BMW Serii 4 Gran Coupe© fot. Filip Buliński

Pierwsza jazda: BMW Serii 4 Gran Coupe – kompromisy nie są łatwe, ale Bawarczykom (prawie) się udało

Filip Buliński
10 listopada 2021

Zalogowani mogą więcej

Możesz zapisać ten artykuł na później. Znajdziesz go potem na swoim koncie użytkownika

BMW Serii 4 Gran Coupe w założeniu ma być przestronne i praktyczne, ma dalej łączyć dwa światy, a przede wszystkim – ma być koniem pociągowym sprzedaży "czwórki". Choć nie wszystko jest idealne (i nie mówię tu o grillu), to i tak mnie przekonuje.

Aż ciężko mi uwierzyć, że od premiery nowej Serii 4 minął już ponad rok. W międzyczasie wszelkie żale na temat grilla zostały już wylane (i powiem szczerze, że gdy go widzę na ulicy, nie "szokuje" już tak, jak dawniej), do coupe dołączyło cabrio, a teraz czas na zamknięcie gamy modelem, który według prognoz ma odpowiadać aż za 50 proc. sprzedaży w rodzinie "czwórki" – Gran Coupe.
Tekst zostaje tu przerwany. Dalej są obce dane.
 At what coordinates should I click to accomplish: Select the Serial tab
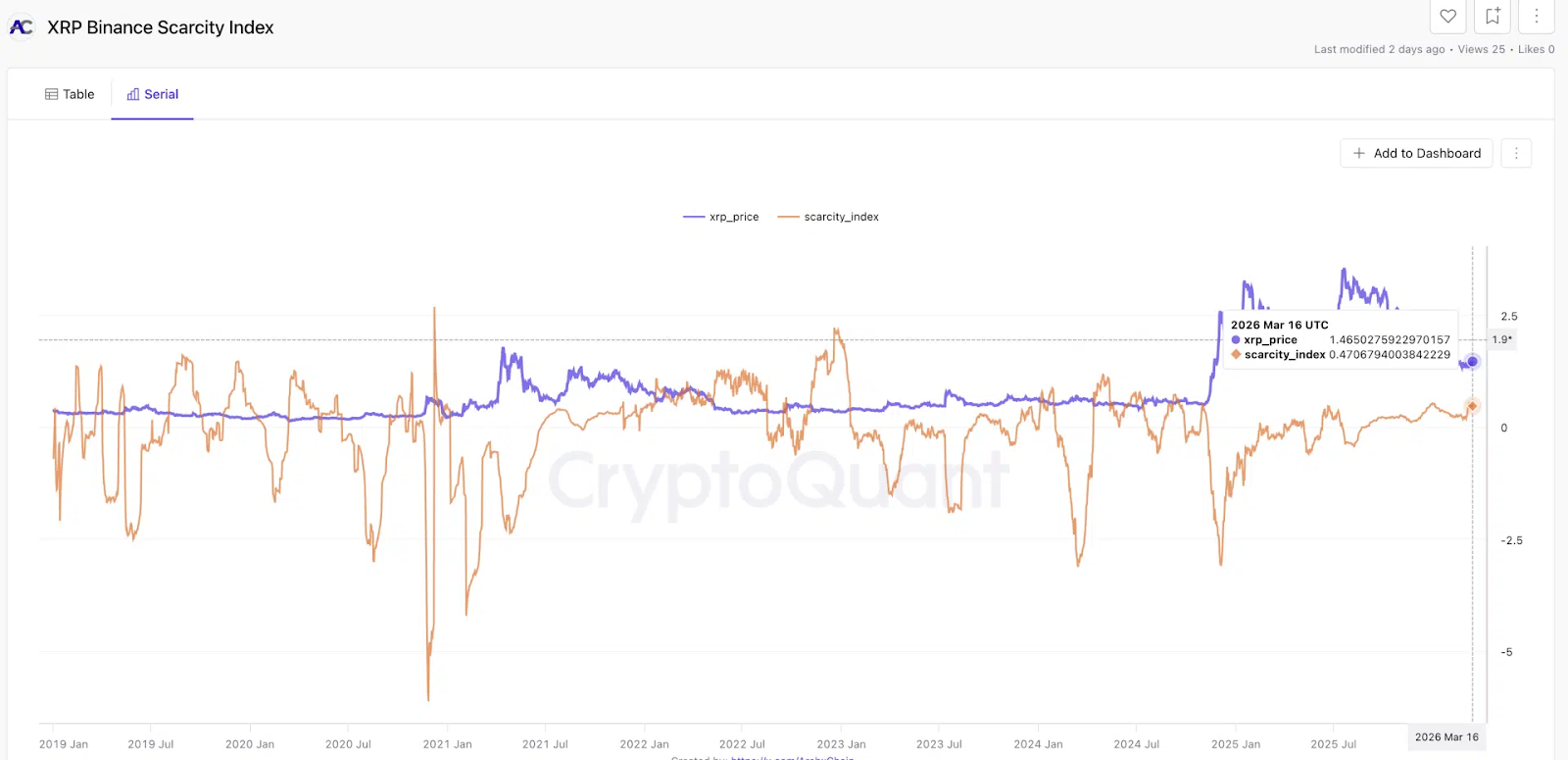[x=153, y=94]
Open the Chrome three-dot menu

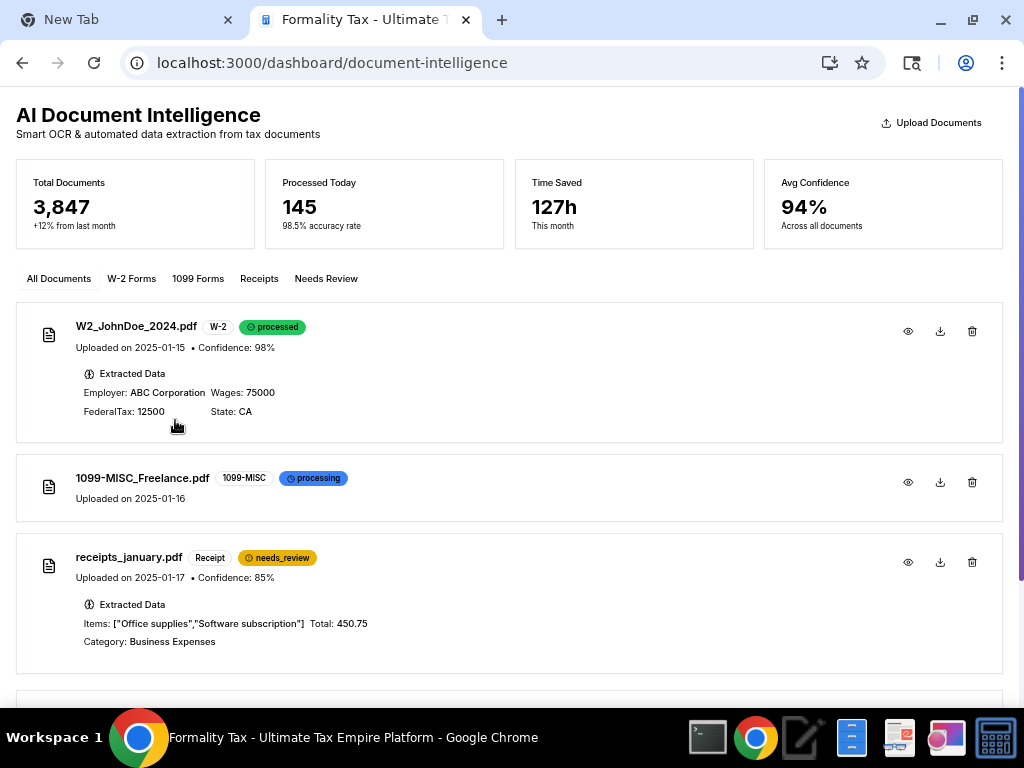point(1002,62)
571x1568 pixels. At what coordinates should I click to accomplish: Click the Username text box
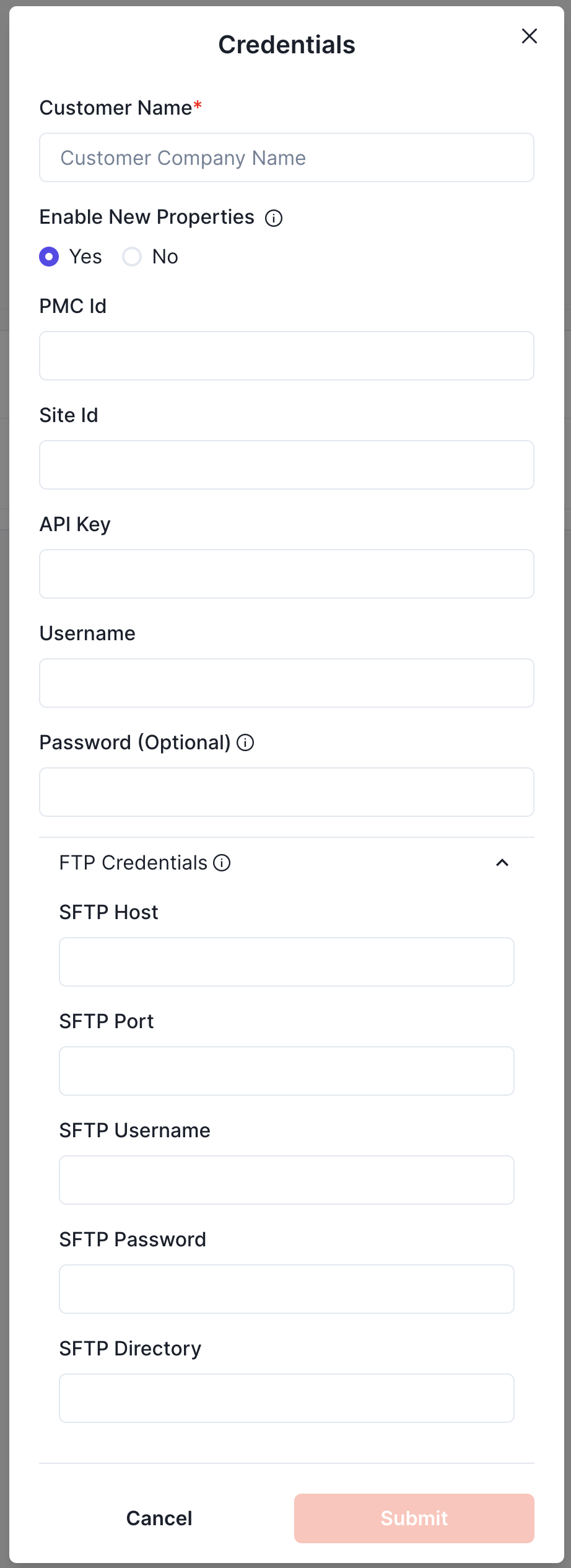[286, 683]
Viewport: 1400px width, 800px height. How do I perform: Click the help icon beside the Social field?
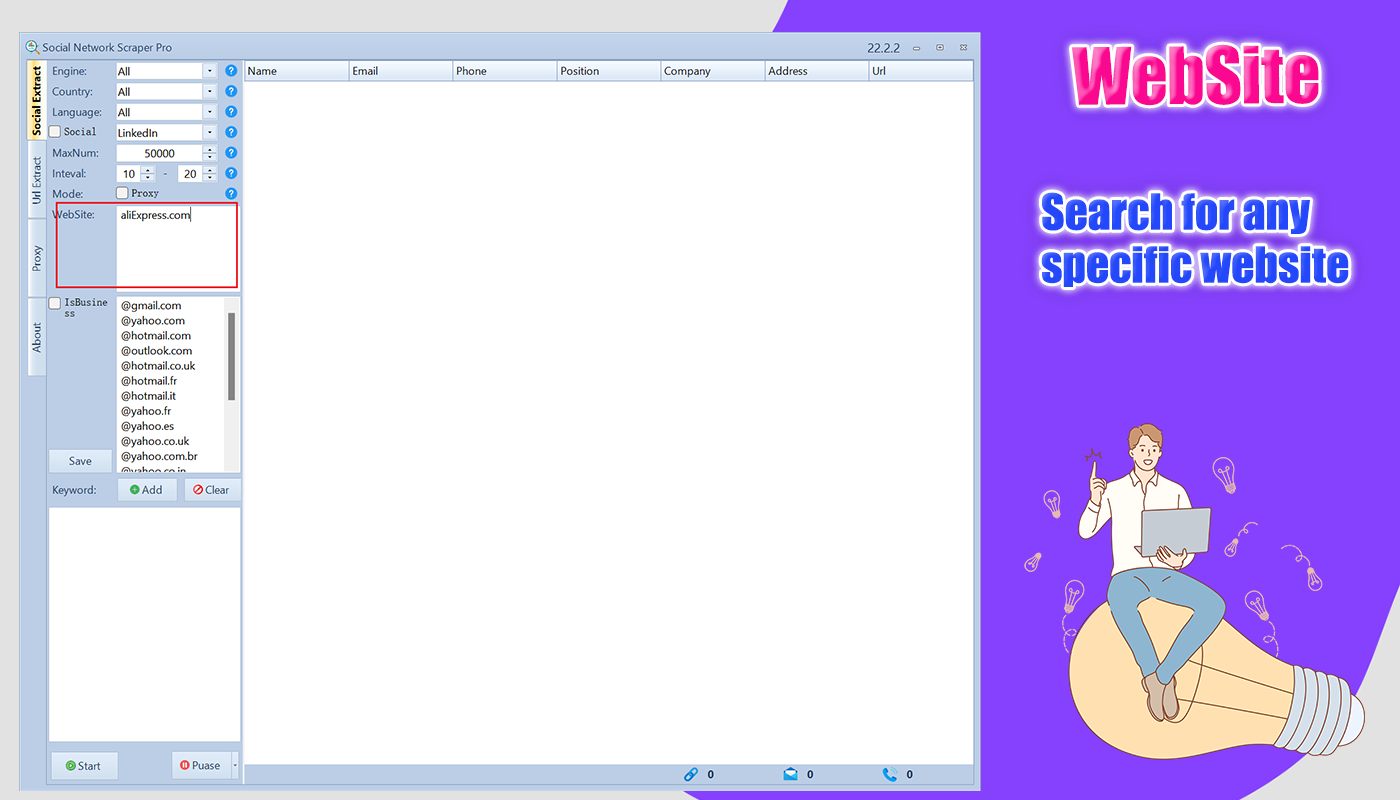click(231, 131)
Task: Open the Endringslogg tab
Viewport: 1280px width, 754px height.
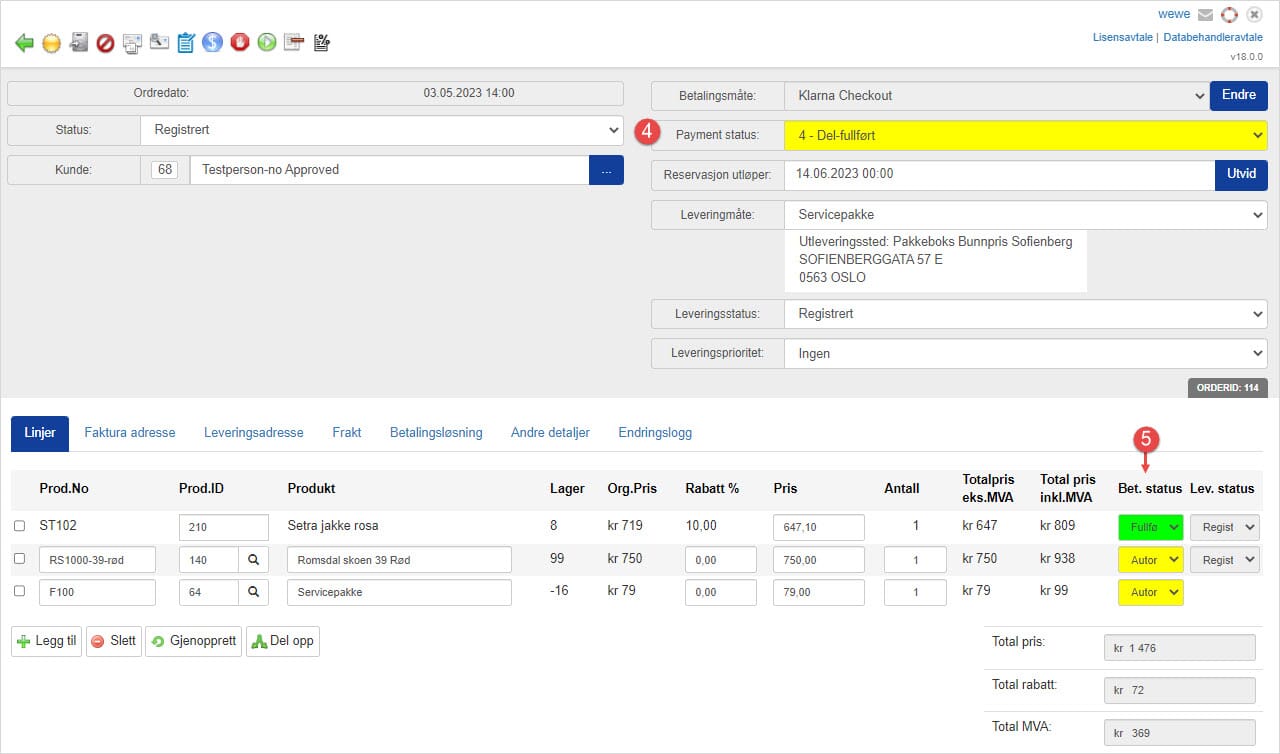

Nie wyobrażam sobie, żeby BMW zrezygnowało z tak dochodowego i — krótko mówiąc — fajnego modelu. A przecież konkurencja nie śpi. Rok po tym, jak miałem okazję jeździć Serią 4 Coupe, wróciłem w te same rejony, czyli na monachijskie przedmieścia, by tym razem wziąć na warsztat Gran Coupe.

BMW Serii 4 Gran Coupe
BMW Serii 4 Gran Coupe© fot. Filip Buliński

Większy? Z zewnątrz na pewno

W teorii mix nadwoziowy, jaki reprezentuje sobą Gran Coupe, wydaje się świetnym przepisem na zaspokojenie stylistyczno-sportowych pragnień, jednocześnie nadając wszystkiemu praktycznego wymiaru. Przynajmniej do pewnego momentu. Nowe BMW Serii 4 Gran Coupe jest od poprzednika o 143 mm dłuższe, 27 mm szersze, a rozstaw osi zwiększył się o 46 mm. Większe rozmiary sprawiły, że model stracił nieco ze swojej niewinnej smukłości, choć nie brakuje mu atletyzmu. Teraz wygląda na potężniejszego i zmierza swoją posturą w kierunku Serii 8 Gran Coupe.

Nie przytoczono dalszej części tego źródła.